[Start of section]
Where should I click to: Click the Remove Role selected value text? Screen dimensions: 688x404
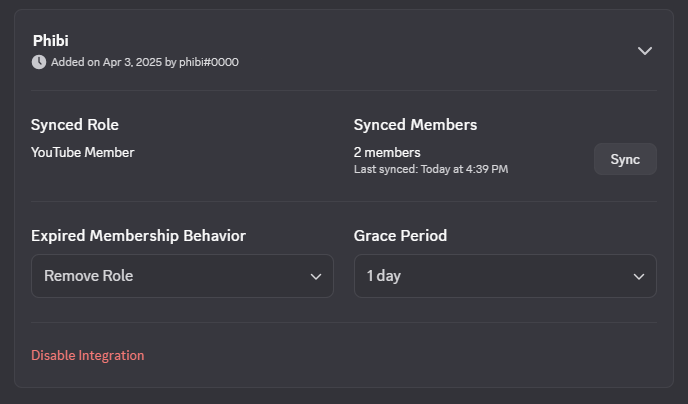point(88,276)
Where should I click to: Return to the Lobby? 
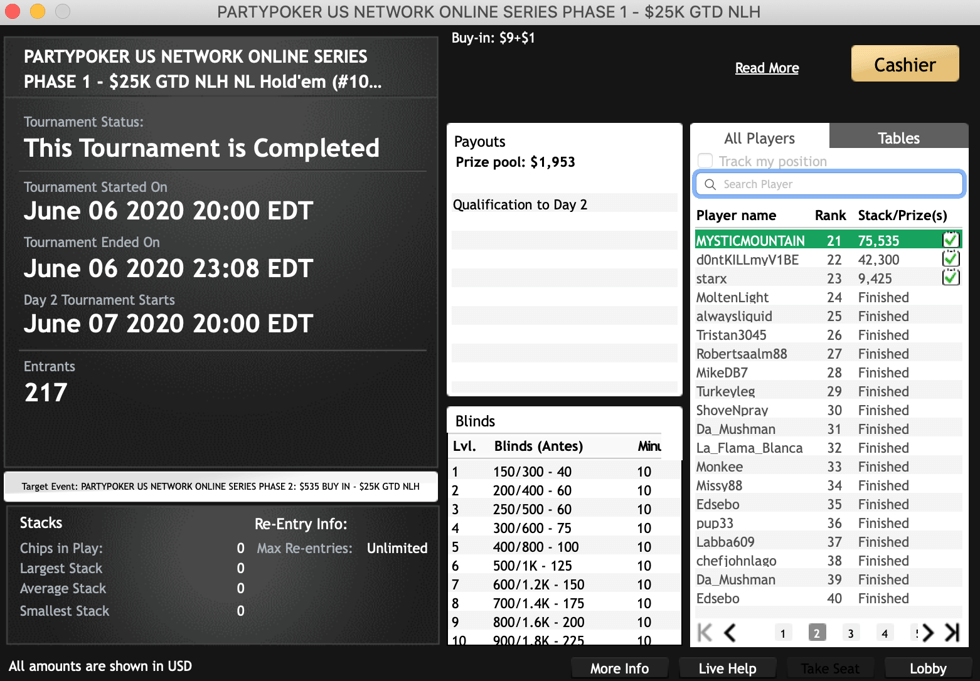[x=927, y=668]
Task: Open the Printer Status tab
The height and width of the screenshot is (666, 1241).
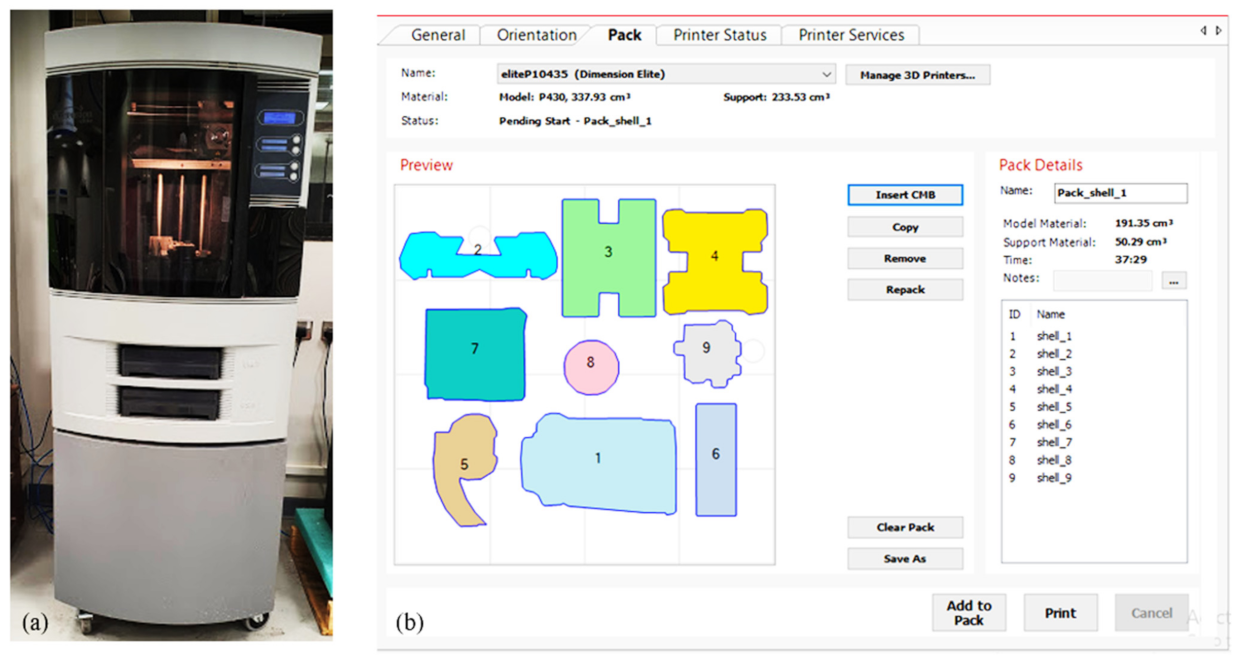Action: coord(719,35)
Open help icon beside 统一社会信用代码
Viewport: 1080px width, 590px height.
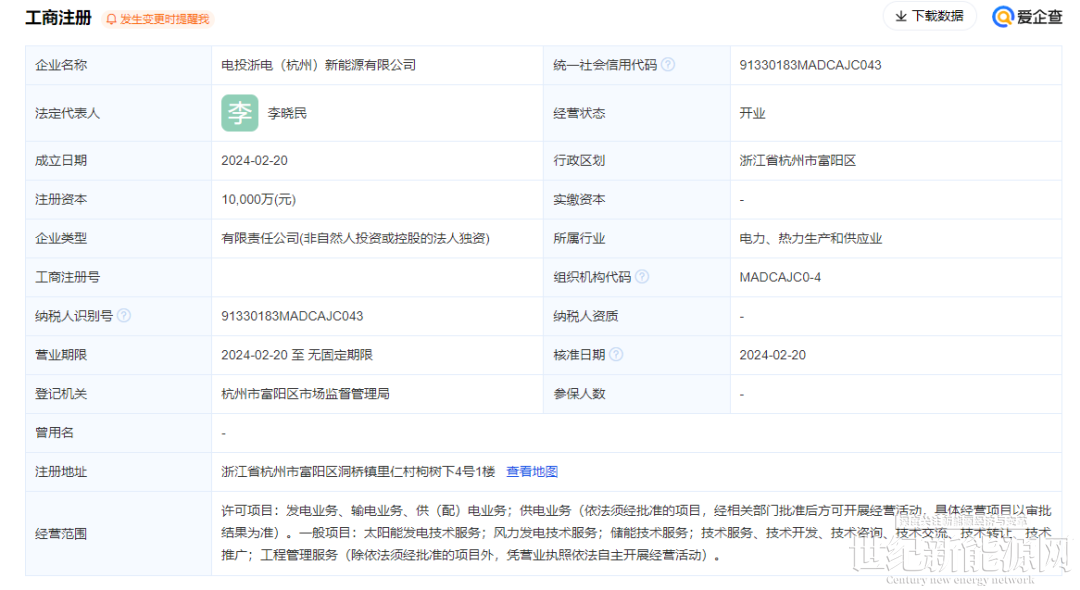click(x=668, y=65)
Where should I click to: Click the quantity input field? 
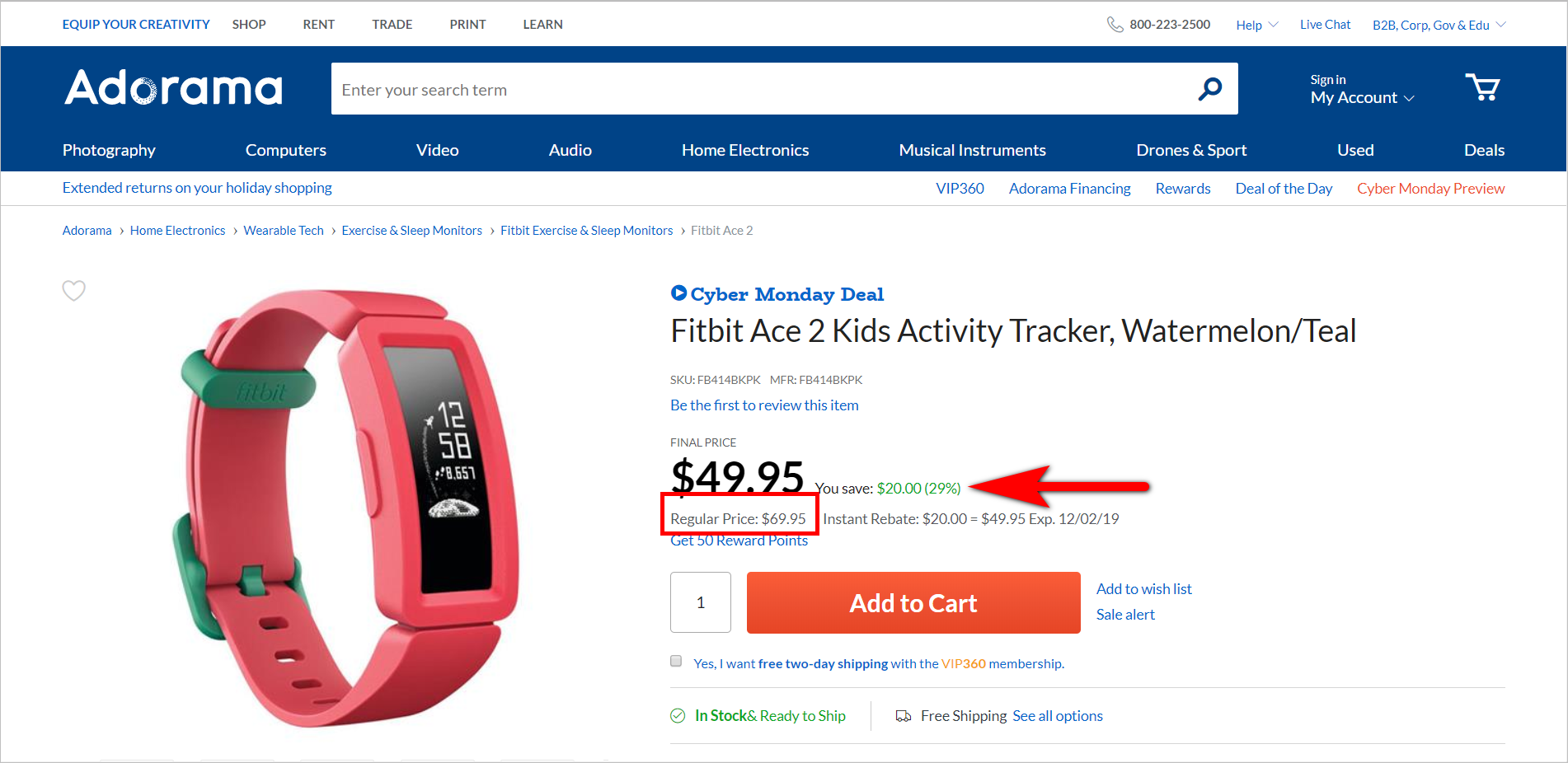(x=700, y=602)
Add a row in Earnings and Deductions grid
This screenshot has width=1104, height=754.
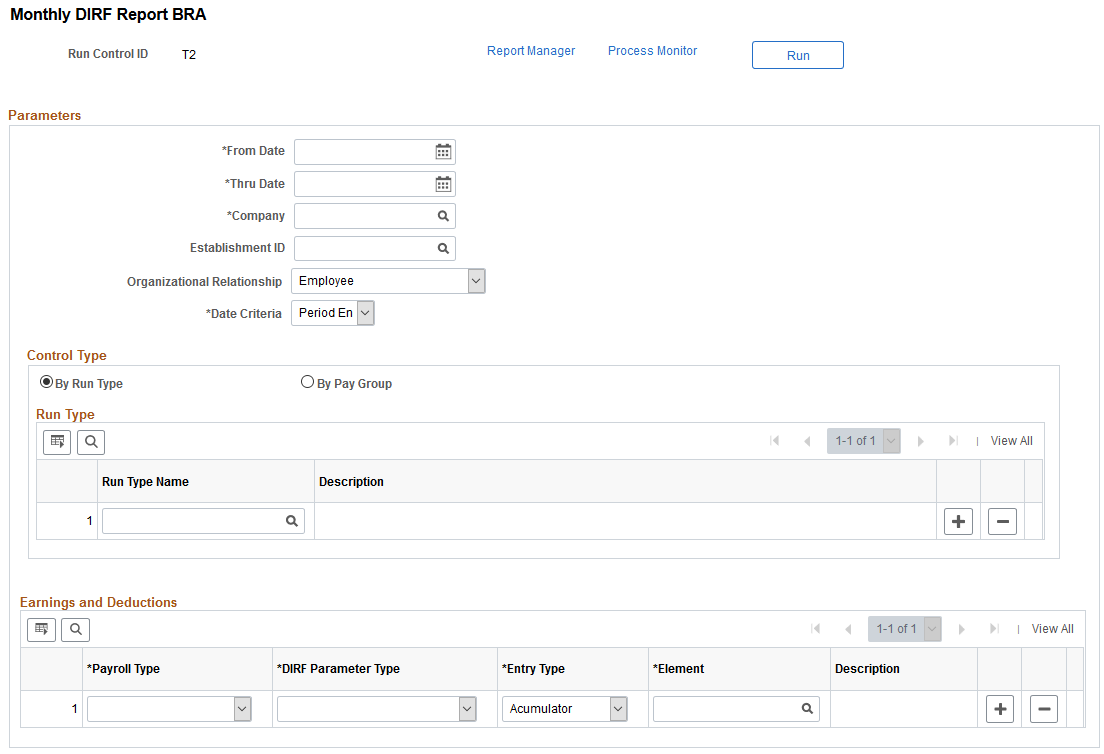[1000, 709]
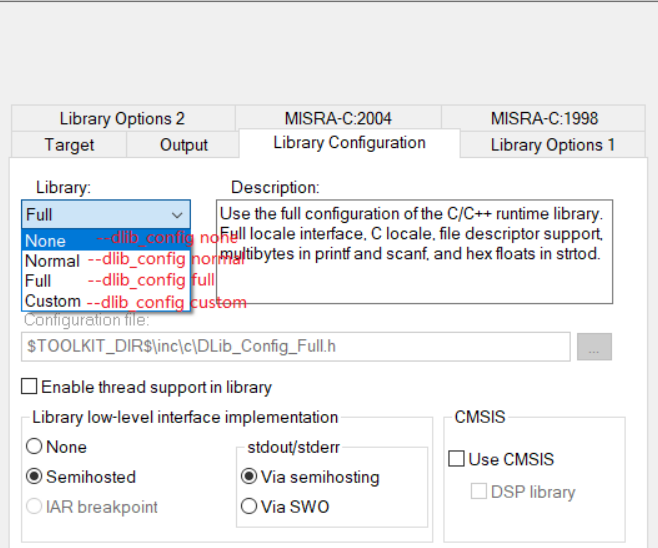Select the Library Configuration tab
Image resolution: width=658 pixels, height=548 pixels.
point(349,143)
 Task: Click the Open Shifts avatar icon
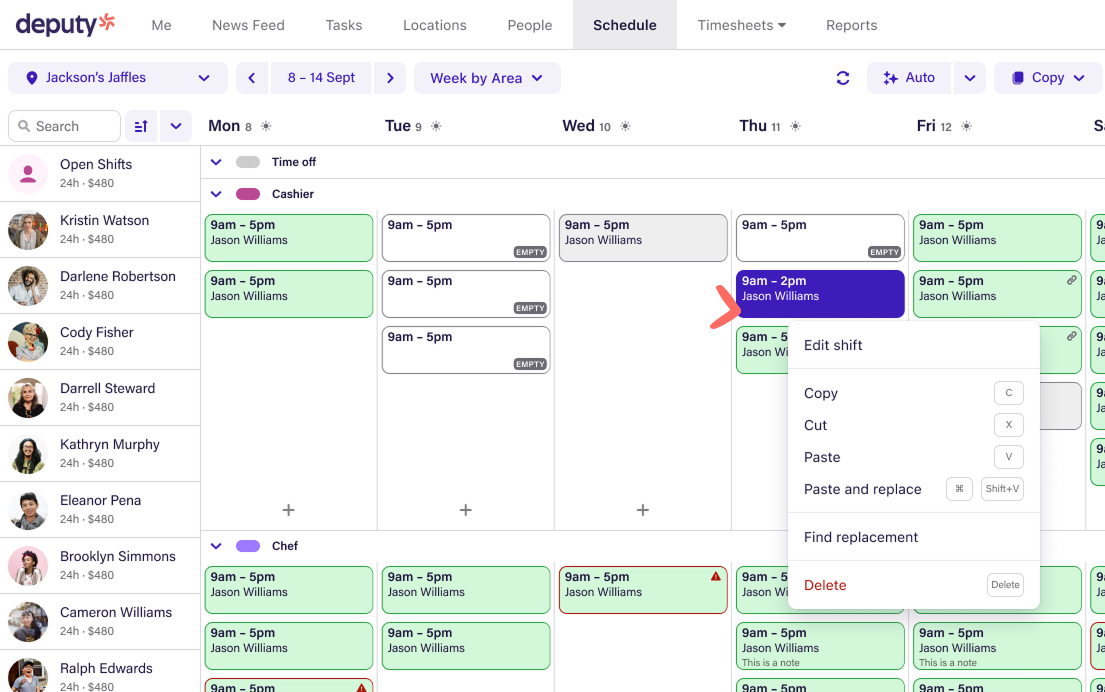click(28, 174)
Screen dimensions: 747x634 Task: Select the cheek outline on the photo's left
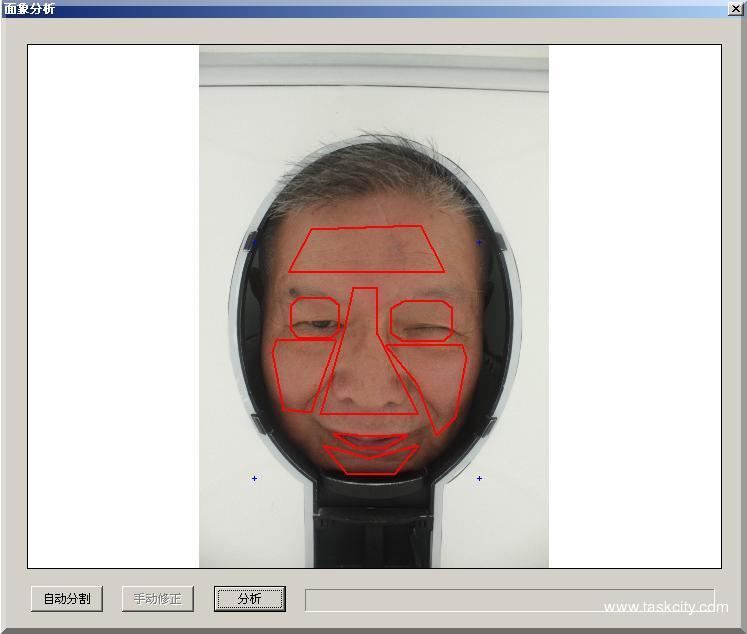pyautogui.click(x=300, y=373)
[End of section]
■ **PROBLEM REQUIREMENTS**
The expected output is each record, copied exactly, and nothing in place of the pictures.

■ **FINAL ANSWER**
Where should I click to: Click the Remove Role selected value text? Screen dimensions: 688x404
point(88,276)
Where should I click to: Return to the Lobby? 
[x=927, y=668]
Task: Open the Printer Status tab
The height and width of the screenshot is (666, 1241).
Action: coord(719,35)
Open help icon beside 统一社会信用代码
Viewport: 1080px width, 590px height.
click(x=668, y=65)
Where should I click to: Click the quantity input field? 
(x=700, y=602)
Add a row in Earnings and Deductions grid
This screenshot has width=1104, height=754.
[1000, 709]
Select the Library Configuration tab
Image resolution: width=658 pixels, height=548 pixels.
point(349,143)
 Task: Click the Open Shifts avatar icon
click(28, 174)
Screen dimensions: 747x634 Task: Select the cheek outline on the photo's left
pyautogui.click(x=300, y=373)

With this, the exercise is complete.